O desfile ruim
Isto é de propósito? A pergunta proferida em inglês ficou boiando um tempo no ar, antes de baixar com todas as suas implicações sobre o meu entendimento. Estávamos em um desfile e o que o rapaz estrangeiro queria saber era se a evidente debilidade daquela roupa levada à passarela era algo com o qual o estilista estaria lidando de maneira consciente. Não não é, eu respondera em algum momento, e não pude deixar de notar o esforço que ele fazia para se posicionar corretamente diante da questão. É preciso dizer que não se tratava de um conhecedor de moda. Ele estava ali por alguns truques do acaso e queria entender a moda brasileira pela roupa que cruzava a passarela. Posso afirmar que não havia uma gota de ironia na pergunta. Era apenas isso, vontade de conhecer.

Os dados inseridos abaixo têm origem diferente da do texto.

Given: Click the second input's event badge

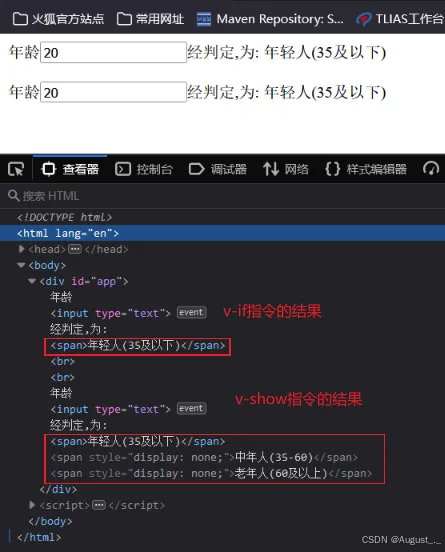Looking at the screenshot, I should 191,408.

O desfile seguiu seu curso. Discreto, meu convidado não voltou mais ao assunto. Ao final, aplaudimos juntos. Outros desfiles se seguiram àquele e a pergunta continuou bailando na minha cabeça. Is it on purpose?

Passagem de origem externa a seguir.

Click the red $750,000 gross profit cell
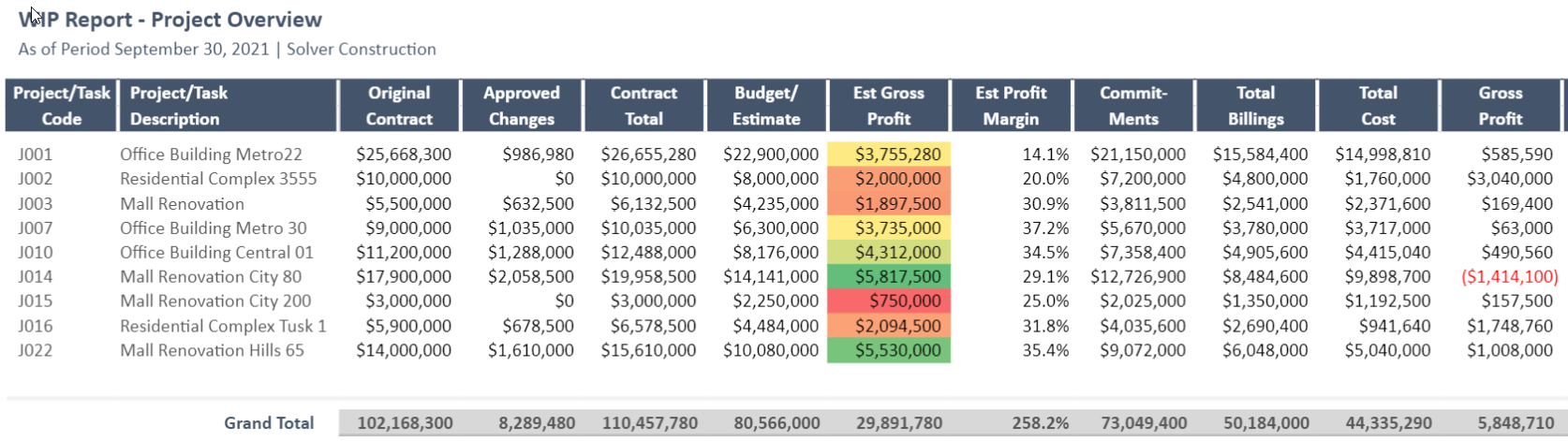This screenshot has width=1568, height=441. pos(889,301)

Apesar do personagem estrangeiro, e da tentação, não é a ideia confrontar a qualidade da moda brasileira tirando partido deste relato. Isto poderia ter acontecido em qualquer lugar. Diante de algo que todos reconhecem como excelente, não é raro nos comportamos passivamente e nos tornarmos fervorosos admiradores daquilo que nunca víramos até então. Bem, pelo menos até que uma pergunta ingênua, mas letal, desmonta o acordo e faz desabar a estrutura.

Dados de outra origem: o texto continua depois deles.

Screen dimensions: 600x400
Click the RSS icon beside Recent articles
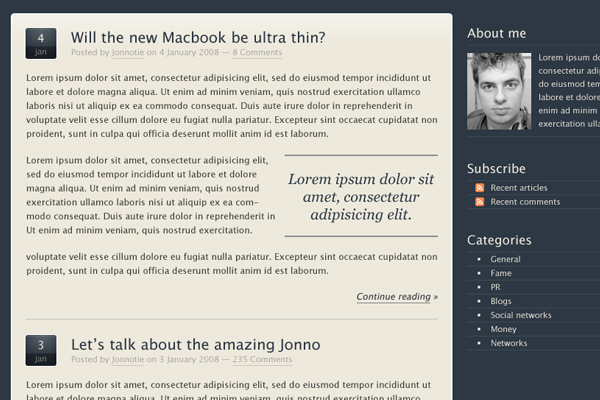tap(479, 188)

Saímos de dentro de um cinema se o filme é ruim. Damos meia volta na porta da galeria quando a obra não nos agrada. Encostamos para sempre o livro chato. Do ritual do desfile ruim não dá para se livrar. Ele é igual missa, casamento, cerimônia de inauguração. Uma vez dentro, temos que ficar até o fim. Então é isso: o que incomoda é a impossibilidade de reagir na hora ao desagrado. É ter de ficar ali, estático e olhar com aparente interesse, aplaudir o estilista que se dirige teatralmente ao pit para depois bater em retirada em meio à revoada de modelos. Só aí a luz acende, nos levantamos e é quando alguém pode ceder ao impulso e perguntar: is it on purpose? fazendo toda a encenação ruir.
Quanto à resposta correta, aí já não sei mais qual ela é, meu amigo. A esta altura, o que sei e vou guardar comigo, é a convicção de que participar mecanicamente, sem envolvimento real, seja de qual experiência for, diminui não apenas quem pratica o ato, mas o próprio objeto de atenção.
Devo respeitar a moda mais que imagino, para me incomodar tanto com o desfile ruim.